» **Work task**: Copy the NDLEA text from "The former military" up to and including "cannabis to zero.", substituting "marijuana" for each occurrence of "cannabis".

» **Exercise text**:

President Muhammadu Buhari (right) with the Chairman of National Drug Law Enforcement Agency (NDLEA), Mohammed Buba Marwa at the State House, Abuja, during a visit by Marwa to brief him on the activities of the agency (photo by The Guardian)

Chairman of the National Drug Law Enforcement Agency (NDLEA), Brig. Gen. Buba Marwa (rtd), has enjoined members of the National Assembly not to support to move to legalise cannabis, cautioning that members who vote for it might not be able to return to their constituencies.Marwa made the submission yesterday while fielding questions from newsmen after he met with President Muhammadu Buhari at the State House, Abuja.

The former military administrator of Lagos said the World Health Organisation (WHO) has confirmed the dangers of cannabis to the brain, disclosing that Nigeria was the highest consumer of the substance globally.

Vowing that Nigeria would not submit to the push for its legalisation, Marwa said: “Now, the WHO itself has declared that cannabis affects the brain, alters brain function. It destabilises and affects behaviour. It also affects body organs, and at some point, it can lead to death.

“So, while we appreciate those who want to legalise it for financial gains, we have to be careful to reconcile it with life. So, it’s money versus life. And up to this point, science has not developed up to the point where it can remove the THC in cannabis to zero.

“Therefore, cannabis is harmful to our health; it is a danger to society. We must never allow its legalisation. What’s more, Nigeria has 10.6 million cannabis users; this is the highest in the world. Isn’t it sad?

» **Listed entries**:
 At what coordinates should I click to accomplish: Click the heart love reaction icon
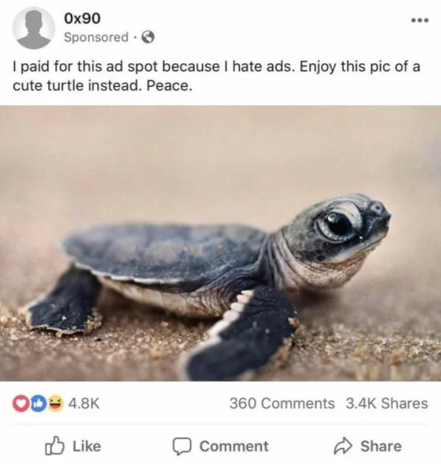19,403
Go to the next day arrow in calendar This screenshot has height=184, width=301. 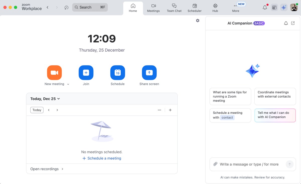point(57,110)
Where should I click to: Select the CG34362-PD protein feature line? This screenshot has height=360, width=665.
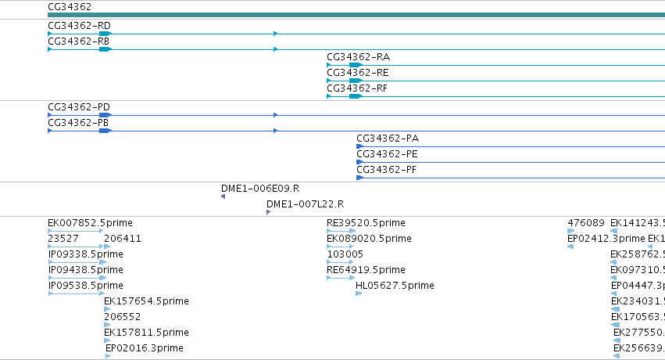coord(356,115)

==

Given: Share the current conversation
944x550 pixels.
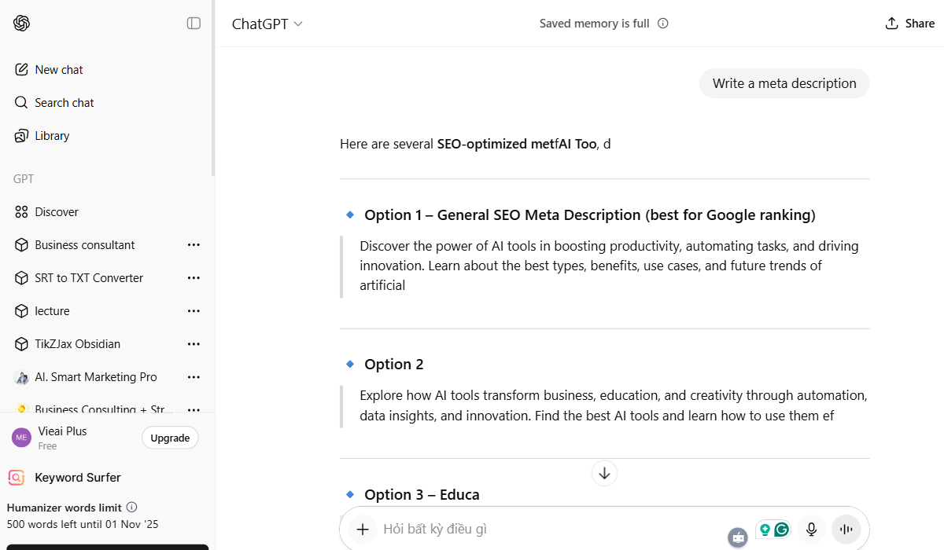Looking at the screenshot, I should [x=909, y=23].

» **Answer to this exercise**:
The former military administrator of Lagos said the World Health Organisation (WHO) has confirmed the dangers of marijuana to the brain, disclosing that Nigeria was the highest consumer of the substance globally.

Vowing that Nigeria would not submit to the push for its legalisation, Marwa said: “Now, the WHO itself has declared that marijuana affects the brain, alters brain function. It destabilises and affects behaviour. It also affects body organs, and at some point, it can lead to death.

“So, while we appreciate those who want to legalise it for financial gains, we have to be careful to reconcile it with life. So, it’s money versus life. And up to this point, science has not developed up to the point where it can remove the THC in marijuana to zero.